Passé le premier haut le coeur, un chouette jeu.
La série des Blackwell a une originalité : si elle est très construite, avec des effets d'échos d'un épisode à l'autre, et si la trame va en se développant toujours plus, il faut toujours s'adapter, d'un épisode à l'autre, à des changements esthétiques importants.
Et Dieu, que j'ai été surpris en lançant une première partie ! Les décors sont plus détaillés et mieux construits, mais en revanche les sprites des personnages sont plus petits. Surtout, après un "Blackwell : Convergence" où les portraits des personnages étaient animés et fort bien dessinés (au point de desservir les pixels de l'écran principal de jeu), on revient ici à des portraits statiques, au départ assez moches. De plus, Rosa a une dégaine complètement différente, Les bras ballants, dégingandée, elle fait penser à une fan de hip-hop longiligne, là où la Rosa de l'épisode précédent avait presque des problèmes de cellulite. Elle fait même un petit mouvement de vague avec ses épaules si on la laisse au repos... Etonnant, pour une jeune fille censée être plutôt timide.
Il faut donc surmonter ces changements. Sinon, la série trouve le bon format, avec beaucoup d'améliorations : Joey a désormais deux icônes d'inventaire : une pour la cravate et une pour le souffle, ce qui va corser quelques énigmes. Rosa a désormais un smartphone (le jeu semble une véritable réclame pour le numérique), pour consulter sa boite mail et faire des recherches sur Oogle, mais aussi pour appeler certains numéros. Le jeu pense à tout, d'ailleurs : on ne peut pas téléphoner en discothèque, ou si la personne est dans la même pièce que nous. Le portable intervient de manière fort intelligente dans nombre d'énigmes. Même au niveau graphique, il y a beaucoup d'améliorations : les animations sont bien plus fluides et variées, avec de beaux effets, comme les reflets de la skyline de nuit sur l'Hudson, ou l'effet aqueux de la porte aux âmes de Rosa (cet écran est de départ des âmes est le premier qui me convainque pleinement).

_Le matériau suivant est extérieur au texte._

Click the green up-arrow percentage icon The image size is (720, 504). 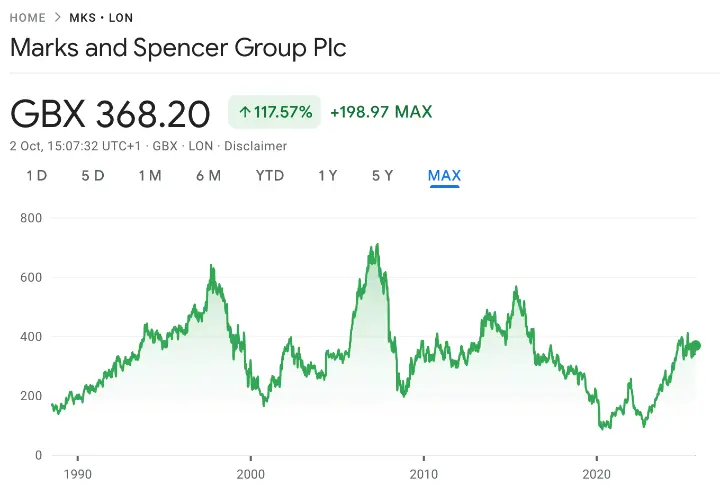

Les énigmes sont fort bien pensées, avec juste la bonne difficulté, qui va vous arrêter un temps sans vous décourager. On notera que le duo de choc devient de plus en plus bordeline, entre les entrées par effraction à répétition et le sauvetage d'un fantôme de jeune étudiante impliquant une drague éhontée de la part de Joey. Belle réflexion sur les données personnelles, tout à fait de notre temps. Encore une chouette énigme de hackage de mot de passe, au fait.
L'écriture est au rendez-vous. Je craignais un peu que la série ne tombe dans des clichés avec le personnage de Madeline, l'alter ego malheureux de Joey, mais ce n'est pas le cas. New York reste un lieu vivant, avec de nombreux lieux souvent réels comme High Line, le dortoir de l'université de Columbia, et des noms de rue réels. Les intérieurs, cages d'escaliers, coffee shops et autres maisons de retraite font très réels, mon décor préféré étant celui de la discothèque. Les affaires de fantôme sont toutes de fort bonne qualité : un ancien collègue journaliste de Rosa qui l'appelle sur une affaire et ignore être un fantôme (passage touchant), une jeune intérimaire paumée amoureuse d'un homme d'affaire, une étudiante autodestructrice qui se noie dans la vie nocturne, une arnaqueuse à la voyance... Et puis il y a quelques personnages secondaires savoureux, qui d'ailleurs font écho à d'autres épisodes (Sam Durkin, Sarah Elmaleh...). On en apprend un peu plus sur le passé de Joey, même si tout reste encore assez flou. La réflexion est toujours au rendez-vous : qu'est-ce que le bonheur, le libre-arbitre, pourquoi faire de bonnes actions ? Le méchant, Gavin, est fort réussi, et la crise qu'il amène dans la relation entre Joey et Rosa amène une intensité qui donne envie de jouer à l'épisode de conclusion.
Je mets "Blackwell : Deception" assez haut dans la série.